▶ [BRIEF] Among the entries below, find the line with "You are a computer-use agent. The", then quote it and each following line up to and including the line with "The width and", and nothing else.

Pixel coordinate grounding data
= = = = =
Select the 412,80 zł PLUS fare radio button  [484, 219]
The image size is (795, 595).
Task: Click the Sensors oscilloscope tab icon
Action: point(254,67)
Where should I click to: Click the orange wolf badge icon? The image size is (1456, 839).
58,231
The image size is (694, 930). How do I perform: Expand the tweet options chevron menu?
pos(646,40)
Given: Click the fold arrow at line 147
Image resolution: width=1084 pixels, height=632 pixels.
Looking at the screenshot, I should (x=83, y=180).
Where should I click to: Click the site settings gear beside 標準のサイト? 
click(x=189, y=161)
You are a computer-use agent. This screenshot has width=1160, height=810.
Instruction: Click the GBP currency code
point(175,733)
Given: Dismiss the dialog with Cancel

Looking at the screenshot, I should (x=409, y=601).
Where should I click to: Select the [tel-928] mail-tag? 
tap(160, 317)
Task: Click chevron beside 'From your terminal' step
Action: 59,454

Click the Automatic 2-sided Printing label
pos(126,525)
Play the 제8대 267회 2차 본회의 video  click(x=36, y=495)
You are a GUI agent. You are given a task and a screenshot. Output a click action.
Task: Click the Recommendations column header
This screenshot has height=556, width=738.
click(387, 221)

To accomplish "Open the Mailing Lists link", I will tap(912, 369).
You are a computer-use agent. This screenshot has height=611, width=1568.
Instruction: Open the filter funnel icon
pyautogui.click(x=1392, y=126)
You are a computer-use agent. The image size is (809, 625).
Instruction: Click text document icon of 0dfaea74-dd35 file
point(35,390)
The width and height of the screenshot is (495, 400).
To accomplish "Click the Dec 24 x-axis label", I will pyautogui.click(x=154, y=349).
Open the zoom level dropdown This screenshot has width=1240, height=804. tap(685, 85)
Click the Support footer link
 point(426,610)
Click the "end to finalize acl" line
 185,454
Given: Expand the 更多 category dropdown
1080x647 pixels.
= = = = =
▶ [RESPONSE FOR THIS EXERCISE]
You are a computer-use agent. The image size is (809, 625).
Instruction: Click text document icon of 0dfaea74-dd35 file
point(35,390)
The width and height of the screenshot is (495, 400).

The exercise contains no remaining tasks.